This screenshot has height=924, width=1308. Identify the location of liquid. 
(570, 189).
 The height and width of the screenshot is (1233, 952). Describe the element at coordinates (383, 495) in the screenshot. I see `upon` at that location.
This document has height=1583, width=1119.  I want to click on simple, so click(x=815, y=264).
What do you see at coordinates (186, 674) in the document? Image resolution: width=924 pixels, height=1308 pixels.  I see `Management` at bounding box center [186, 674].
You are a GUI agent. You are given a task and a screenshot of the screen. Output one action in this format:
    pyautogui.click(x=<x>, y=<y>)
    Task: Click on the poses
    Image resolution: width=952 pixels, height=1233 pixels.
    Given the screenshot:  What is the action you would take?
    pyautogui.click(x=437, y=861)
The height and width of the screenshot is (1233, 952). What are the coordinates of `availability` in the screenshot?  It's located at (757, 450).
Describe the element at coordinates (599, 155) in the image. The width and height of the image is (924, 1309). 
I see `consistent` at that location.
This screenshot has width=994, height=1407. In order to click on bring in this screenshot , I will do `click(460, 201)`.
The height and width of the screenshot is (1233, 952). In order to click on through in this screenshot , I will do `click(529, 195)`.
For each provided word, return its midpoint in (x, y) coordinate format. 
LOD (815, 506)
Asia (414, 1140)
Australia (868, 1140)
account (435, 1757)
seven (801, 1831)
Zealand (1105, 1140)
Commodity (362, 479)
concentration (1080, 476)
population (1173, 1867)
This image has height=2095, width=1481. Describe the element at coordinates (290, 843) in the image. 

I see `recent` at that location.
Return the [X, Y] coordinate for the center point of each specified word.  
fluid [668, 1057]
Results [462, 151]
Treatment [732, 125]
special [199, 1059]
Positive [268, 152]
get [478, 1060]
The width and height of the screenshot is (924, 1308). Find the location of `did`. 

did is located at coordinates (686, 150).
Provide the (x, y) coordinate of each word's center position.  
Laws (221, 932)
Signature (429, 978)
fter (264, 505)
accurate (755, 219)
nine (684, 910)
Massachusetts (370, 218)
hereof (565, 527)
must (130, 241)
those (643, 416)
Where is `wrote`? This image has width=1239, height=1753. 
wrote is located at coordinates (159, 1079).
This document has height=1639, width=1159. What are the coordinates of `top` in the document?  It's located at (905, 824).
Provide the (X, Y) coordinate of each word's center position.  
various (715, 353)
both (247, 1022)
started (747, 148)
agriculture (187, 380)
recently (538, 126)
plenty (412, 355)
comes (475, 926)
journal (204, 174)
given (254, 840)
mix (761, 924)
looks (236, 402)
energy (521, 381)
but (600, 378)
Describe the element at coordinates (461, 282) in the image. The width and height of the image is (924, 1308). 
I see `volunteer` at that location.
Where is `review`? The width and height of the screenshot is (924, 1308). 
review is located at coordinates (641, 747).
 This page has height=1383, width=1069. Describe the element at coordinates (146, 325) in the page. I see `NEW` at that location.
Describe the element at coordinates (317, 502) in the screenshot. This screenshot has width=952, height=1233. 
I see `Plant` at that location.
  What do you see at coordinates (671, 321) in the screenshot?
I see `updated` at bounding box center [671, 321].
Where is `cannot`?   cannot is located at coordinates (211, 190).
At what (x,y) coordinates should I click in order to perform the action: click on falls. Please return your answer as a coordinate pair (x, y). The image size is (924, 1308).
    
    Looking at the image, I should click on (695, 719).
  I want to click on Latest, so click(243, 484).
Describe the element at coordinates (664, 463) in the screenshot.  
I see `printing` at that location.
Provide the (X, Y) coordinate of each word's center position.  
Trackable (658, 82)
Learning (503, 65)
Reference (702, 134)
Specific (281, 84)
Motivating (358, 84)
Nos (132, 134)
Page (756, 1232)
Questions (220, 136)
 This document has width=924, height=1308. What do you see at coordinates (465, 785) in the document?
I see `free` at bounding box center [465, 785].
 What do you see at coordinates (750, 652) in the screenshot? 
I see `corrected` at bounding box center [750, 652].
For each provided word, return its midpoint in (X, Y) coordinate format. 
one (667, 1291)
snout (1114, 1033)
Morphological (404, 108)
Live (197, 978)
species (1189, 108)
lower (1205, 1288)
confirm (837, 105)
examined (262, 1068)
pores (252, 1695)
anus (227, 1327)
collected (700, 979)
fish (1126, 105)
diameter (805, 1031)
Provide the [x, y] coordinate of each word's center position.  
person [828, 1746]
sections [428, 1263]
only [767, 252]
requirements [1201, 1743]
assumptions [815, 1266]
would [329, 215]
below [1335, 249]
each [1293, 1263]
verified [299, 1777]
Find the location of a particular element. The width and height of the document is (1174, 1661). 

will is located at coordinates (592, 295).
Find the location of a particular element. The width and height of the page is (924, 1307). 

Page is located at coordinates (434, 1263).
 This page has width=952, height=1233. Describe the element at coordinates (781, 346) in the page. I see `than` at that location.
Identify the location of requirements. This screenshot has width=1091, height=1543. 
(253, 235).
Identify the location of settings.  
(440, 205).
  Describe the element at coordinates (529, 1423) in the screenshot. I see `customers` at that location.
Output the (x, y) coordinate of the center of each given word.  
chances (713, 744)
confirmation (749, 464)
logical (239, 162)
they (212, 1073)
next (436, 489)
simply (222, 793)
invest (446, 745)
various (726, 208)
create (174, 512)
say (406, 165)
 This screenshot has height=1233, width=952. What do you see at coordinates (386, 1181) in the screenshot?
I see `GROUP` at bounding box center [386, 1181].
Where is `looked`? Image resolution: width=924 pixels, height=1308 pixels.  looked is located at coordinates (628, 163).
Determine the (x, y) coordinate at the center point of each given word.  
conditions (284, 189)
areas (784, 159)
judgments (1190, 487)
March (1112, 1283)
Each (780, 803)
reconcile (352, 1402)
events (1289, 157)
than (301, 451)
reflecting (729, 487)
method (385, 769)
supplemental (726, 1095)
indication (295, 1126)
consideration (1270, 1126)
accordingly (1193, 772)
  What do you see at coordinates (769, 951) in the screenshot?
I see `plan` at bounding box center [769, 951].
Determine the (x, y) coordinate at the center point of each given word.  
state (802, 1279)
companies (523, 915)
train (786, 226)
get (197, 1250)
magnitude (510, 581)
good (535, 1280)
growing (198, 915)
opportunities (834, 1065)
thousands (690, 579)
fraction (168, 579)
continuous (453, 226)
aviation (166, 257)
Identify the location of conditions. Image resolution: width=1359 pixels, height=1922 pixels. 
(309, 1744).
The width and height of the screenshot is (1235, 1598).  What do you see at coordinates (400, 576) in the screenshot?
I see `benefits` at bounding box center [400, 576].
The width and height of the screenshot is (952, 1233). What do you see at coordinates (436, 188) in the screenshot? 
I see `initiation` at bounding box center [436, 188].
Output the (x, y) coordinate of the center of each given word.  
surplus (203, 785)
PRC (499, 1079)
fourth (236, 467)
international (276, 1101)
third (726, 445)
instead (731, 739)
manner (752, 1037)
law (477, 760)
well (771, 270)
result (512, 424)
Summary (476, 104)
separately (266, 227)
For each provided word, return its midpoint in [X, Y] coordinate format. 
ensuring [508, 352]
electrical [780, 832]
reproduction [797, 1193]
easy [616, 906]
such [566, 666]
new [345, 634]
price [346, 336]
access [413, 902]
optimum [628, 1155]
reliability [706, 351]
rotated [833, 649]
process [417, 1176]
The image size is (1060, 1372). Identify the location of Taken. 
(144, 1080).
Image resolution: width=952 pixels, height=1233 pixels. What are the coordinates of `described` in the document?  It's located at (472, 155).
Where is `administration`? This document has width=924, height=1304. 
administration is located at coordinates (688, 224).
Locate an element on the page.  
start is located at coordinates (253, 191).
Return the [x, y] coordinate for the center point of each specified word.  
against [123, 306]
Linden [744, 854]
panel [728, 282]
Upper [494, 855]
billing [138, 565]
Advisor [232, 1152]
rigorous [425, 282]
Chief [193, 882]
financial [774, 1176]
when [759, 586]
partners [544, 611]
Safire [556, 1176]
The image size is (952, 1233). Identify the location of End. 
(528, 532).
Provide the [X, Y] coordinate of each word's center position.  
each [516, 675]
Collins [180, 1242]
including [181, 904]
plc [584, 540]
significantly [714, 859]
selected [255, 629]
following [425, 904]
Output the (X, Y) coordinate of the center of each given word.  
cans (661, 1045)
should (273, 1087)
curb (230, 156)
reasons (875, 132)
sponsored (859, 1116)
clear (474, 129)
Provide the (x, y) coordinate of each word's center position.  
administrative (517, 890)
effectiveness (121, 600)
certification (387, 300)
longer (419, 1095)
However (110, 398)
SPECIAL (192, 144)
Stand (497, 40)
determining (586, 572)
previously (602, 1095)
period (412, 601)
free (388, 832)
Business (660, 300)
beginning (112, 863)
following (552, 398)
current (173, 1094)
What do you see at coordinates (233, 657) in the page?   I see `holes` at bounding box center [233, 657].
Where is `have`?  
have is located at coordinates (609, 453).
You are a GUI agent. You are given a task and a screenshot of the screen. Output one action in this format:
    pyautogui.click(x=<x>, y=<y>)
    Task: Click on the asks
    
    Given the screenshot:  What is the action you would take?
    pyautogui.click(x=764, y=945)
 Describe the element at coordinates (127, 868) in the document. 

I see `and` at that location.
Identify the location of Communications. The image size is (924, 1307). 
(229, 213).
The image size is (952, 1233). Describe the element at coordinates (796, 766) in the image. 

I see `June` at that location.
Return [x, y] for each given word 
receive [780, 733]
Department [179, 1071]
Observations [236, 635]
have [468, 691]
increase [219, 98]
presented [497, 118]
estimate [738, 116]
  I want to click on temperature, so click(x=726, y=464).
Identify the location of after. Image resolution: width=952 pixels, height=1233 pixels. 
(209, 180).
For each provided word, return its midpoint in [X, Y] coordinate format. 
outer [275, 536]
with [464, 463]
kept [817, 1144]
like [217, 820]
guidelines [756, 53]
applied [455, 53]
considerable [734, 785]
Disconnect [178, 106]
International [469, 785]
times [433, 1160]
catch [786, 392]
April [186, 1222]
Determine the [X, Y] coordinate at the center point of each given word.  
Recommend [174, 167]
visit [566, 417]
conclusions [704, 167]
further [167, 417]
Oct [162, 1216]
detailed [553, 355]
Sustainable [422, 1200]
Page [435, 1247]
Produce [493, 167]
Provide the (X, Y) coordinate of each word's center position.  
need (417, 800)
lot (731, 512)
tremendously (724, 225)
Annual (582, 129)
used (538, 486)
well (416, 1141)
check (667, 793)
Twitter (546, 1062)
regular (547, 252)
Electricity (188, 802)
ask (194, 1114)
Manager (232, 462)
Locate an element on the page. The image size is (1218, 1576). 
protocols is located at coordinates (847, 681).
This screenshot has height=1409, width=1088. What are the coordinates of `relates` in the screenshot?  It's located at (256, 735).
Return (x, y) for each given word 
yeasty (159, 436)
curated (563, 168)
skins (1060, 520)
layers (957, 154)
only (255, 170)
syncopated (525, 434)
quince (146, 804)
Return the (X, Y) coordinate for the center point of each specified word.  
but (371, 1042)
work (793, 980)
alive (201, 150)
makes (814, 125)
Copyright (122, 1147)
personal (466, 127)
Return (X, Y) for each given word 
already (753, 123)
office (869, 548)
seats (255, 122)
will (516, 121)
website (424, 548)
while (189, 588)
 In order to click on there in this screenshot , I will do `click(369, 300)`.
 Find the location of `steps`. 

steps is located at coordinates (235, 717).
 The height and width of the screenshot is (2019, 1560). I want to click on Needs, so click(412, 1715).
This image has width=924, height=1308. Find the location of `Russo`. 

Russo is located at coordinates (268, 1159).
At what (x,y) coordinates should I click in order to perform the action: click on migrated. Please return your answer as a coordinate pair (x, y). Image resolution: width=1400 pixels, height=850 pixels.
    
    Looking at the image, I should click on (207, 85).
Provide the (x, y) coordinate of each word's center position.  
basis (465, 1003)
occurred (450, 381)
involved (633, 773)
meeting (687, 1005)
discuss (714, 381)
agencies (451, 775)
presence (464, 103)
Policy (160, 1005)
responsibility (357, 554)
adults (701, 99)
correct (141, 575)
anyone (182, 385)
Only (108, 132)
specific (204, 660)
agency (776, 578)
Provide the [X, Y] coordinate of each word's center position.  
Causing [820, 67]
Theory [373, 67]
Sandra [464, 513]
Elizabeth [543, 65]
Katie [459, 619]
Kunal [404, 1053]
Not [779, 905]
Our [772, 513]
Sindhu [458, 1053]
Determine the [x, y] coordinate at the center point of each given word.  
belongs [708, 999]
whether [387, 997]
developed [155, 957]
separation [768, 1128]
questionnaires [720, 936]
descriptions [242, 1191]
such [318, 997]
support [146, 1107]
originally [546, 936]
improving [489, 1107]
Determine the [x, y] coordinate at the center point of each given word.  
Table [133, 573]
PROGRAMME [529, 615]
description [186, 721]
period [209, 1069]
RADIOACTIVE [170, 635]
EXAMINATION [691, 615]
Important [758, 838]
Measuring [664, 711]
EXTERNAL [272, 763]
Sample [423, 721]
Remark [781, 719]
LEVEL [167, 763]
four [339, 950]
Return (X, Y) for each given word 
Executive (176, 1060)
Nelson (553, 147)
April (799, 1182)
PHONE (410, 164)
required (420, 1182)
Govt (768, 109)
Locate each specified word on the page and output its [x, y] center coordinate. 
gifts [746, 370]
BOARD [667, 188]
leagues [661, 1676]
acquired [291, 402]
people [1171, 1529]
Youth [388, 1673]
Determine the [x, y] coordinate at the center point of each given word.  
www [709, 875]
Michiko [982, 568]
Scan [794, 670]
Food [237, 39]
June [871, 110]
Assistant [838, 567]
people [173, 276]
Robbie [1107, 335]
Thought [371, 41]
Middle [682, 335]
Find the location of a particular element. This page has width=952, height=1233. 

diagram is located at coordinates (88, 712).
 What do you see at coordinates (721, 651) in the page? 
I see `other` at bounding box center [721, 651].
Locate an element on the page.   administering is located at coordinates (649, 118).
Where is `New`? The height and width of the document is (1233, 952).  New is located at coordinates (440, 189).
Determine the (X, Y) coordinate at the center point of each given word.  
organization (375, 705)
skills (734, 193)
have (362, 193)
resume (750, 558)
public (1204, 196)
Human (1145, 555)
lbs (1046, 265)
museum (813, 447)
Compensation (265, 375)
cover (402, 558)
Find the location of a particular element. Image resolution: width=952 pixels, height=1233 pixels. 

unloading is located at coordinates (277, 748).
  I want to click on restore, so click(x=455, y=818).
# # #
DIRECTIONS FOR THIS TASK
Switch "diameter" to "radius" in the rows from the line with "confirm (837, 105)" to the line with "verified [299, 1777]". Give back only those lines, with nothing else changed.

ANSWER TO THIS EXERCISE
confirm (837, 105)
examined (262, 1068)
pores (252, 1695)
anus (227, 1327)
collected (700, 979)
fish (1126, 105)
radius (805, 1031)
Provide the [x, y] coordinate of each word's center position.  
person [828, 1746]
sections [428, 1263]
only [767, 252]
requirements [1201, 1743]
assumptions [815, 1266]
would [329, 215]
below [1335, 249]
each [1293, 1263]
verified [299, 1777]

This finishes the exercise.